Moreover, the plaintiffs have failed to clearly show either that they would suffer possible irreparable injury or that the balance of hardships tip decidedly in their favor. The testimony of Ferrara and Roth-man clearly demonstrates that the Fund will suffer a significant hardship if compelled to accept Mastercraft's contributions. Accepting those contributions in the manner in which Mastercraft proposes would have a devastating impact on the actuarial and administrative soundness of the Fund. The possible hardships put forth by the plaintiffs pale by comparison [See Ex. # 12].
. Under the 1975 Agreement, Article XIX applied to employees hired after July 1, 1974.
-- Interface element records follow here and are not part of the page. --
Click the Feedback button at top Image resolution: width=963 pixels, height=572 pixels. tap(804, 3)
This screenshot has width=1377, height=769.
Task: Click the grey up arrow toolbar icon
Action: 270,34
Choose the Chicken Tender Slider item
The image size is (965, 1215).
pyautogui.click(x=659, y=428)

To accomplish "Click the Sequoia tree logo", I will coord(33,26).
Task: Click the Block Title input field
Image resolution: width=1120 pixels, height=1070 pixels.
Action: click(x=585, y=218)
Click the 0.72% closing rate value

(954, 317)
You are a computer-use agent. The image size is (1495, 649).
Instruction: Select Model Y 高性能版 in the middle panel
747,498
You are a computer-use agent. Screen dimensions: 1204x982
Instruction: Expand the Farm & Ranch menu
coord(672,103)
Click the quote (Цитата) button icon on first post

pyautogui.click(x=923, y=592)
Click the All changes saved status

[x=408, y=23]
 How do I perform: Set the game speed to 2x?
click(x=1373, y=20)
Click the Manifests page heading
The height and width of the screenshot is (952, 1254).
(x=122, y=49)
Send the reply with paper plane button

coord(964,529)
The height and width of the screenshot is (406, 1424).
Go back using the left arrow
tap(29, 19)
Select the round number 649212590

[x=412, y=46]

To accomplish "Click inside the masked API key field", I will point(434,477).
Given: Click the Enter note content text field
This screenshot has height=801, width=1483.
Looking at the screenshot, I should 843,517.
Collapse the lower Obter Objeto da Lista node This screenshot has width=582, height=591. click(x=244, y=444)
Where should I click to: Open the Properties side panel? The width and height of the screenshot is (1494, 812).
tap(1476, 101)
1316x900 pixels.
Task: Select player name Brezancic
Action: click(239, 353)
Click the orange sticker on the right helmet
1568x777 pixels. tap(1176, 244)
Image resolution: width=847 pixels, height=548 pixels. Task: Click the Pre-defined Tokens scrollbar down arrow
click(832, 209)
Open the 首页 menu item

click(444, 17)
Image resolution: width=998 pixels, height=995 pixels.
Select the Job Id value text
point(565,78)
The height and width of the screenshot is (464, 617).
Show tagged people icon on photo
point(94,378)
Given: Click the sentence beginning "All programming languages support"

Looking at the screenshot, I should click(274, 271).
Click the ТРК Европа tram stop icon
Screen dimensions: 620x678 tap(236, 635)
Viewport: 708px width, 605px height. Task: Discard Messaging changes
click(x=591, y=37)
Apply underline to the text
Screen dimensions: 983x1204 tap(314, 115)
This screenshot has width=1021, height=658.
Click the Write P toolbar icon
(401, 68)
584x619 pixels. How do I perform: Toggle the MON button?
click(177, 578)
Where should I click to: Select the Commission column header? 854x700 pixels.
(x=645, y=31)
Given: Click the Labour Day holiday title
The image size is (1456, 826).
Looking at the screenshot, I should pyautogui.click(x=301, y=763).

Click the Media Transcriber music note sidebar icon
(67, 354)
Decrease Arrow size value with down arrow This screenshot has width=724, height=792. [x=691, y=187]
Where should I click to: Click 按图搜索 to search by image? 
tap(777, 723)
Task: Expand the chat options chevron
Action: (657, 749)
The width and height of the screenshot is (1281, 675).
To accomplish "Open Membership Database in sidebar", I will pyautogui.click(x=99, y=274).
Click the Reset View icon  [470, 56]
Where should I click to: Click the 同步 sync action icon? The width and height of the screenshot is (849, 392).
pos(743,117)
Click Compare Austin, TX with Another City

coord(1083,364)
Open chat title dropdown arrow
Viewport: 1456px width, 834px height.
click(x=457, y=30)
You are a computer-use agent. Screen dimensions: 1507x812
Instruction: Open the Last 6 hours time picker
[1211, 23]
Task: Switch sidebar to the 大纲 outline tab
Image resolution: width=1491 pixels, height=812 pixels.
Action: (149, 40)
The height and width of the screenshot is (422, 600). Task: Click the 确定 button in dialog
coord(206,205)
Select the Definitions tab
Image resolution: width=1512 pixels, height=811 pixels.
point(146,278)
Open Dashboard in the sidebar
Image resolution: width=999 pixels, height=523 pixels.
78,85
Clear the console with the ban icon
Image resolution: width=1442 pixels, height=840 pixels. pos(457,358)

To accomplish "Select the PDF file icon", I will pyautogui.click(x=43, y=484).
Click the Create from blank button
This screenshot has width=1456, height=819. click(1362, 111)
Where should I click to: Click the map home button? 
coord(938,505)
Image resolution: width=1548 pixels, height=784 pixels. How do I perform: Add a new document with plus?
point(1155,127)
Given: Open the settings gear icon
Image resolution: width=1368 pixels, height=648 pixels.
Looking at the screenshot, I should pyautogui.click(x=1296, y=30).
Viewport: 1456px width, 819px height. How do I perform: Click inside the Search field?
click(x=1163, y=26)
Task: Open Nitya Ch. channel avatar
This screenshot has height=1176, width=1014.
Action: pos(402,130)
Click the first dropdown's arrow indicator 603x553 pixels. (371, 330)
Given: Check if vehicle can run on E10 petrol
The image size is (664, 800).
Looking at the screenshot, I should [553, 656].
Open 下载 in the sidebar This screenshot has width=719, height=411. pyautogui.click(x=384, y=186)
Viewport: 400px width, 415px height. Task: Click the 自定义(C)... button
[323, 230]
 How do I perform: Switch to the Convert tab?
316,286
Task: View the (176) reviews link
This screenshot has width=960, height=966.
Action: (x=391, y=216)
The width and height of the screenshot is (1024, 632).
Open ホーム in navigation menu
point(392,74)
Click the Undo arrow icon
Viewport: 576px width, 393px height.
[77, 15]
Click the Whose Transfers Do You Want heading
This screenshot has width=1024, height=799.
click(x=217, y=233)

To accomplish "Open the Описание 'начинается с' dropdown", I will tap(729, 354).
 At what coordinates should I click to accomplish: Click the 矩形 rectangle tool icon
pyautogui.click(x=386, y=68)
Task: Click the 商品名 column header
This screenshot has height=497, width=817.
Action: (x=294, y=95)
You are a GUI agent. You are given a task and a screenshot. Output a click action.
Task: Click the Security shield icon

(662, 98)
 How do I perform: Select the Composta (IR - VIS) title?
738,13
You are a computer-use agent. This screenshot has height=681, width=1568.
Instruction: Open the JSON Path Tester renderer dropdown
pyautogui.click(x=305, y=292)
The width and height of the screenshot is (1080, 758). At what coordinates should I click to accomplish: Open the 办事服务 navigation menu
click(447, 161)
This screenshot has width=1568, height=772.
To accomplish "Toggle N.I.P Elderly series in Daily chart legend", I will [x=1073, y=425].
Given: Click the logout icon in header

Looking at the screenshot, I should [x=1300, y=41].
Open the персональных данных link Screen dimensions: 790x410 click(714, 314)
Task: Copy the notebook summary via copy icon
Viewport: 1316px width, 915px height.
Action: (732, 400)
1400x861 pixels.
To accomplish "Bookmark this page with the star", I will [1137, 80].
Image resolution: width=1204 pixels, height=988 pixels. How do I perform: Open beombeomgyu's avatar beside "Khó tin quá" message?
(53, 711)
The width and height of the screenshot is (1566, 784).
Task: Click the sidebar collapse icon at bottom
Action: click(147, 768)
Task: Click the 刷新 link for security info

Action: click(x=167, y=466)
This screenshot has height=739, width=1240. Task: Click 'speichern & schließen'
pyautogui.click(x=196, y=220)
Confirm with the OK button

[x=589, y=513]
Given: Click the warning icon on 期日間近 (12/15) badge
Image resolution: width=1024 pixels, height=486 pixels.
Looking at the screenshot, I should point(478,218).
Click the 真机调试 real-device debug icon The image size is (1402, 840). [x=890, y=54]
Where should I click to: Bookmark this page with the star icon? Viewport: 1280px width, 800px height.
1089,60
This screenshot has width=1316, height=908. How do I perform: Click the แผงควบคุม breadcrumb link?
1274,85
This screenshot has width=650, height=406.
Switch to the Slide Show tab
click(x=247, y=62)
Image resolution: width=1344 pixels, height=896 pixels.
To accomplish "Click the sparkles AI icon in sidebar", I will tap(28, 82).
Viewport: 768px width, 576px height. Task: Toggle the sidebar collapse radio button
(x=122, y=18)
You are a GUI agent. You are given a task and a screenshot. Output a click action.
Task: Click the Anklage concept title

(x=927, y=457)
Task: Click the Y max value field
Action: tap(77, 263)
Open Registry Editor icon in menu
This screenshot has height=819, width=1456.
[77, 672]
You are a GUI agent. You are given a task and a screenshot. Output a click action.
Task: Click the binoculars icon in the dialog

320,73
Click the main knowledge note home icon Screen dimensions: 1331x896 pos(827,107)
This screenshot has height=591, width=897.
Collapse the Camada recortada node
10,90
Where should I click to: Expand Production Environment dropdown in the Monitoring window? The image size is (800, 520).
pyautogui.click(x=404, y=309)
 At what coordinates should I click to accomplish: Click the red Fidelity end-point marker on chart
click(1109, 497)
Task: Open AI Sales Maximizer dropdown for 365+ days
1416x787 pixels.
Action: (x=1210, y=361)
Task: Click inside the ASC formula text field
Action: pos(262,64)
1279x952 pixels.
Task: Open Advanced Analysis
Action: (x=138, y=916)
. At this juncture, the Court wishes to point out that it is of the opinion that the relief sought by the plaintiff does not lie against the UFWA, Local 18-B, Scarbrough or Sloan. The plaintiffs have moved for an order directing acceptance of contributions from Mastercraft on an exclusionary basis. The Fund is the only defendant which accepts contributions. Mastercraft's contributions were tendered in the form of checks payable to the Fund. It is the Fund alone which is rejecting those contributions. Therefore, it is a consideration of the actions of the trustees of the Fund which is central to the determination of whether plaintiffs are entitled to injunctive relief.
. At the hearing, the plaintiffs objected to the introduction of documentary evidence [Ex. #'s 19, 20, 23 and 26] to support the fact that the Fund had no knowledge of the exclusion. At the time, the Court conditionally received the evidence. However, the Court now finds that the evidence is clearly relevant and should be admitted unconditionally since the issue of knowledge is essential to the plaintiffs' claim of estoppel.